* **Activity**:
Please give back each line of the listing, unchanged in every word.

[[ Material to process open ]]

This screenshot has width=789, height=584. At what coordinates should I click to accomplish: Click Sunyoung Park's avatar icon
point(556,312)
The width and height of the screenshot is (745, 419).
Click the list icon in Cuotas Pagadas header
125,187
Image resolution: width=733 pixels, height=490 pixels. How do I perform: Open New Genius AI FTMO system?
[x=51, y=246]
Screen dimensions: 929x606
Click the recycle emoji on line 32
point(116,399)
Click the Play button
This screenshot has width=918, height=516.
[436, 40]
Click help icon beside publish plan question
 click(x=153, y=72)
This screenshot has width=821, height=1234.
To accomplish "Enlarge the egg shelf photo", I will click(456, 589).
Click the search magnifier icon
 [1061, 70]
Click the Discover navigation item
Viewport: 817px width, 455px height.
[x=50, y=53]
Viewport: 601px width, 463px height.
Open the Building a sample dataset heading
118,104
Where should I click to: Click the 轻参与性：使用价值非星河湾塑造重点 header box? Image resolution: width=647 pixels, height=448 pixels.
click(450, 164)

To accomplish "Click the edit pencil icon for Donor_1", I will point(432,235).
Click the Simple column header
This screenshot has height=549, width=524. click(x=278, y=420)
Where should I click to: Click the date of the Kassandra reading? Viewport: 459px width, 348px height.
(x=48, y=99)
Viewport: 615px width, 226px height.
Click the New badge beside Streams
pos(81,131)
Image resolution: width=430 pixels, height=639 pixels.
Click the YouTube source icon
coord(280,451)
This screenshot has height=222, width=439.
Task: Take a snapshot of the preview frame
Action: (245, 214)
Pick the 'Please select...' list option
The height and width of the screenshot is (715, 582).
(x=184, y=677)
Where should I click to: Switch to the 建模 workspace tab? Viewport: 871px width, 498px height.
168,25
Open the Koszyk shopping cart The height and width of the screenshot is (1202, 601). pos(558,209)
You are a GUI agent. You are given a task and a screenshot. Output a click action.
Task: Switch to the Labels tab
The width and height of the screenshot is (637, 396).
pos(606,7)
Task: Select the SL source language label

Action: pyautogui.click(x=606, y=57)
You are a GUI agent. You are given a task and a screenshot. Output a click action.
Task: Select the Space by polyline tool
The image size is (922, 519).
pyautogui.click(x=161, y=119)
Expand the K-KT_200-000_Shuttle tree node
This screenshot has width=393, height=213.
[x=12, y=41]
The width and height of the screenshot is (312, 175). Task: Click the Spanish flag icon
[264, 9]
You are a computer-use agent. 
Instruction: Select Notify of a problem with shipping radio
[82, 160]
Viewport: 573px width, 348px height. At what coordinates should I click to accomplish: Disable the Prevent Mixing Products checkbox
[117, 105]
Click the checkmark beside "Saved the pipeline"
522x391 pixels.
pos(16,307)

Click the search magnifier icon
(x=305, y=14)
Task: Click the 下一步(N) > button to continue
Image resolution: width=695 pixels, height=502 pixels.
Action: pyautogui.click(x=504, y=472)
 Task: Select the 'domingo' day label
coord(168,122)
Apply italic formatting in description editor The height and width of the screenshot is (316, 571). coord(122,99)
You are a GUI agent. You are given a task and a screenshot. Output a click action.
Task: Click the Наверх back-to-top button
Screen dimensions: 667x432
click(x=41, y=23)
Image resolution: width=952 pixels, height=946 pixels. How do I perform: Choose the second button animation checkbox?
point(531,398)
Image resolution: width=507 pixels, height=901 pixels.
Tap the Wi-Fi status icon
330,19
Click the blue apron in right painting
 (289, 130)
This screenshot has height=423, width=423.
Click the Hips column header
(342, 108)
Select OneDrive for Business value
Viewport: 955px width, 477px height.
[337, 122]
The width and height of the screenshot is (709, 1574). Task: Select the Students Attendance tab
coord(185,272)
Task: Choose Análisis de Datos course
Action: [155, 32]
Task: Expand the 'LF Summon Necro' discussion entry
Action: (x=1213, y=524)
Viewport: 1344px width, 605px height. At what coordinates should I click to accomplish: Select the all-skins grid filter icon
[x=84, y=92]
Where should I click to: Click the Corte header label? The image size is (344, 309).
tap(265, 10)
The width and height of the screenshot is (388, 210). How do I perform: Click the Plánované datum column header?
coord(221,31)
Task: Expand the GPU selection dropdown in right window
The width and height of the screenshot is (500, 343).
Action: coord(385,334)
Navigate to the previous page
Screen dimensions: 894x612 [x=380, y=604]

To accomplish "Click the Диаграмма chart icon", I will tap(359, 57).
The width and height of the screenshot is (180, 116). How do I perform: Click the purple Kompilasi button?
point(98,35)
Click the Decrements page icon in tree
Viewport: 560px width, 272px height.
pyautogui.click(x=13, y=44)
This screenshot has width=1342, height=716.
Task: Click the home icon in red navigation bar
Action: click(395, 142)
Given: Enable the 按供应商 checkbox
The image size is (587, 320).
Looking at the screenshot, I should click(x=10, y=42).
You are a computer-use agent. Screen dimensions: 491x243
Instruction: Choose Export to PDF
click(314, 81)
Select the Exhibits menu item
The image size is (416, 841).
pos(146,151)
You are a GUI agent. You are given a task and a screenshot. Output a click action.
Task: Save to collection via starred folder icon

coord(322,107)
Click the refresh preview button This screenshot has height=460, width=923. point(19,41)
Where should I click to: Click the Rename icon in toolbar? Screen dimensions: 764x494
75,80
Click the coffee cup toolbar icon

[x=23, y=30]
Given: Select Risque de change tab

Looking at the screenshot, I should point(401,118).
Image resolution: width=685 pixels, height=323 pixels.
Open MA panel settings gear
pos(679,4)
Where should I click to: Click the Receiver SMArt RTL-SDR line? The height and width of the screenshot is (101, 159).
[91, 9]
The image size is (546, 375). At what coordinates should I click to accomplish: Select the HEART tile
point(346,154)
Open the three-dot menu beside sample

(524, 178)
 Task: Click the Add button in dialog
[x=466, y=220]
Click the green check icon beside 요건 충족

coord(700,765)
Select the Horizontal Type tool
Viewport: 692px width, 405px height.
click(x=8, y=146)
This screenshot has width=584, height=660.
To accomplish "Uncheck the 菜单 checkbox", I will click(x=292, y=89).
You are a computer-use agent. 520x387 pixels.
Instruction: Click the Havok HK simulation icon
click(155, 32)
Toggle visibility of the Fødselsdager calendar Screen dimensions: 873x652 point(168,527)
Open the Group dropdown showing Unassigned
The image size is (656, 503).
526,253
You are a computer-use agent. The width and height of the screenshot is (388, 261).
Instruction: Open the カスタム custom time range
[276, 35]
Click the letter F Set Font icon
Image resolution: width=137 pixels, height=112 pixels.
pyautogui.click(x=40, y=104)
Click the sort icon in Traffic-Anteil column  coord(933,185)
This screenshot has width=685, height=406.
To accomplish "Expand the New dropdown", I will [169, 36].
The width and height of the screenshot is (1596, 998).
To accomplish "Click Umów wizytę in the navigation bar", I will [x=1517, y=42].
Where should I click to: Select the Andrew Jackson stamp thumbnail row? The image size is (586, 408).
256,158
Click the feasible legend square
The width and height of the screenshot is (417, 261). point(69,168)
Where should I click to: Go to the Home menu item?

[[ Material to process closed ]]

* **Final answer**:
This screenshot has width=789, height=584. At what coordinates should I click to accomplish: Click Sunyoung Park's avatar icon
point(556,312)
The width and height of the screenshot is (745, 419).
Click the list icon in Cuotas Pagadas header
125,187
Image resolution: width=733 pixels, height=490 pixels. How do I perform: Open New Genius AI FTMO system?
[x=51, y=246]
Screen dimensions: 929x606
Click the recycle emoji on line 32
point(116,399)
Click the Play button
This screenshot has width=918, height=516.
[436, 40]
Click help icon beside publish plan question
 click(x=153, y=72)
This screenshot has width=821, height=1234.
To accomplish "Enlarge the egg shelf photo", I will click(456, 589).
Click the search magnifier icon
 [1061, 70]
Click the Discover navigation item
Viewport: 817px width, 455px height.
[x=50, y=53]
Viewport: 601px width, 463px height.
Open the Building a sample dataset heading
118,104
Where should I click to: Click the 轻参与性：使用价值非星河湾塑造重点 header box? Image resolution: width=647 pixels, height=448 pixels.
click(450, 164)

To accomplish "Click the edit pencil icon for Donor_1", I will point(432,235).
Click the Simple column header
This screenshot has height=549, width=524. click(x=278, y=420)
Where should I click to: Click the date of the Kassandra reading? Viewport: 459px width, 348px height.
(x=48, y=99)
Viewport: 615px width, 226px height.
Click the New badge beside Streams
pos(81,131)
Image resolution: width=430 pixels, height=639 pixels.
Click the YouTube source icon
coord(280,451)
This screenshot has height=222, width=439.
Task: Take a snapshot of the preview frame
Action: (245, 214)
Pick the 'Please select...' list option
The height and width of the screenshot is (715, 582).
(x=184, y=677)
Where should I click to: Switch to the 建模 workspace tab? Viewport: 871px width, 498px height.
168,25
Open the Koszyk shopping cart The height and width of the screenshot is (1202, 601). pos(558,209)
You are a GUI agent. You are given a task and a screenshot. Output a click action.
Task: Switch to the Labels tab
The width and height of the screenshot is (637, 396).
pos(606,7)
Task: Select the SL source language label

Action: pyautogui.click(x=606, y=57)
You are a GUI agent. You are given a task and a screenshot. Output a click action.
Task: Select the Space by polyline tool
The image size is (922, 519).
pyautogui.click(x=161, y=119)
Expand the K-KT_200-000_Shuttle tree node
This screenshot has width=393, height=213.
[x=12, y=41]
The width and height of the screenshot is (312, 175). Task: Click the Spanish flag icon
[264, 9]
You are a computer-use agent. 
Instruction: Select Notify of a problem with shipping radio
[82, 160]
Viewport: 573px width, 348px height. At what coordinates should I click to accomplish: Disable the Prevent Mixing Products checkbox
[117, 105]
Click the checkmark beside "Saved the pipeline"
522x391 pixels.
pos(16,307)

Click the search magnifier icon
(x=305, y=14)
Task: Click the 下一步(N) > button to continue
Image resolution: width=695 pixels, height=502 pixels.
Action: pyautogui.click(x=504, y=472)
 Task: Select the 'domingo' day label
coord(168,122)
Apply italic formatting in description editor The height and width of the screenshot is (316, 571). coord(122,99)
You are a GUI agent. You are given a task and a screenshot. Output a click action.
Task: Click the Наверх back-to-top button
Screen dimensions: 667x432
click(x=41, y=23)
Image resolution: width=952 pixels, height=946 pixels. How do I perform: Choose the second button animation checkbox?
point(531,398)
Image resolution: width=507 pixels, height=901 pixels.
Tap the Wi-Fi status icon
330,19
Click the blue apron in right painting
 (289, 130)
This screenshot has height=423, width=423.
Click the Hips column header
(342, 108)
Select OneDrive for Business value
Viewport: 955px width, 477px height.
[337, 122]
The width and height of the screenshot is (709, 1574). Task: Select the Students Attendance tab
coord(185,272)
Task: Choose Análisis de Datos course
Action: [155, 32]
Task: Expand the 'LF Summon Necro' discussion entry
Action: (x=1213, y=524)
Viewport: 1344px width, 605px height. At what coordinates should I click to accomplish: Select the all-skins grid filter icon
[x=84, y=92]
Where should I click to: Click the Corte header label? The image size is (344, 309).
tap(265, 10)
The width and height of the screenshot is (388, 210). How do I perform: Click the Plánované datum column header?
coord(221,31)
Task: Expand the GPU selection dropdown in right window
The width and height of the screenshot is (500, 343).
Action: coord(385,334)
Navigate to the previous page
Screen dimensions: 894x612 [x=380, y=604]

To accomplish "Click the Диаграмма chart icon", I will tap(359, 57).
The width and height of the screenshot is (180, 116). How do I perform: Click the purple Kompilasi button?
point(98,35)
Click the Decrements page icon in tree
Viewport: 560px width, 272px height.
pyautogui.click(x=13, y=44)
This screenshot has width=1342, height=716.
Task: Click the home icon in red navigation bar
Action: click(395, 142)
Given: Enable the 按供应商 checkbox
The image size is (587, 320).
Looking at the screenshot, I should click(x=10, y=42).
You are a computer-use agent. Screen dimensions: 491x243
Instruction: Choose Export to PDF
click(314, 81)
Select the Exhibits menu item
The image size is (416, 841).
pos(146,151)
You are a GUI agent. You are given a task and a screenshot. Output a click action.
Task: Save to collection via starred folder icon

coord(322,107)
Click the refresh preview button This screenshot has height=460, width=923. point(19,41)
Where should I click to: Click the Rename icon in toolbar? Screen dimensions: 764x494
75,80
Click the coffee cup toolbar icon

[x=23, y=30]
Given: Select Risque de change tab

Looking at the screenshot, I should point(401,118).
Image resolution: width=685 pixels, height=323 pixels.
Open MA panel settings gear
pos(679,4)
Where should I click to: Click the Receiver SMArt RTL-SDR line? The height and width of the screenshot is (101, 159).
[91, 9]
The image size is (546, 375). At what coordinates should I click to accomplish: Select the HEART tile
point(346,154)
Open the three-dot menu beside sample

(524, 178)
 Task: Click the Add button in dialog
[x=466, y=220]
Click the green check icon beside 요건 충족

coord(700,765)
Select the Horizontal Type tool
Viewport: 692px width, 405px height.
click(x=8, y=146)
This screenshot has width=584, height=660.
To accomplish "Uncheck the 菜单 checkbox", I will click(x=292, y=89).
You are a computer-use agent. 520x387 pixels.
Instruction: Click the Havok HK simulation icon
click(155, 32)
Toggle visibility of the Fødselsdager calendar Screen dimensions: 873x652 point(168,527)
Open the Group dropdown showing Unassigned
The image size is (656, 503).
526,253
You are a computer-use agent. The width and height of the screenshot is (388, 261).
Instruction: Open the カスタム custom time range
[276, 35]
Click the letter F Set Font icon
Image resolution: width=137 pixels, height=112 pixels.
pyautogui.click(x=40, y=104)
Click the sort icon in Traffic-Anteil column  coord(933,185)
This screenshot has width=685, height=406.
To accomplish "Expand the New dropdown", I will [169, 36].
The width and height of the screenshot is (1596, 998).
To accomplish "Click Umów wizytę in the navigation bar", I will [x=1517, y=42].
Where should I click to: Select the Andrew Jackson stamp thumbnail row? The image size is (586, 408).
256,158
Click the feasible legend square
The width and height of the screenshot is (417, 261). point(69,168)
Where should I click to: Go to the Home menu item?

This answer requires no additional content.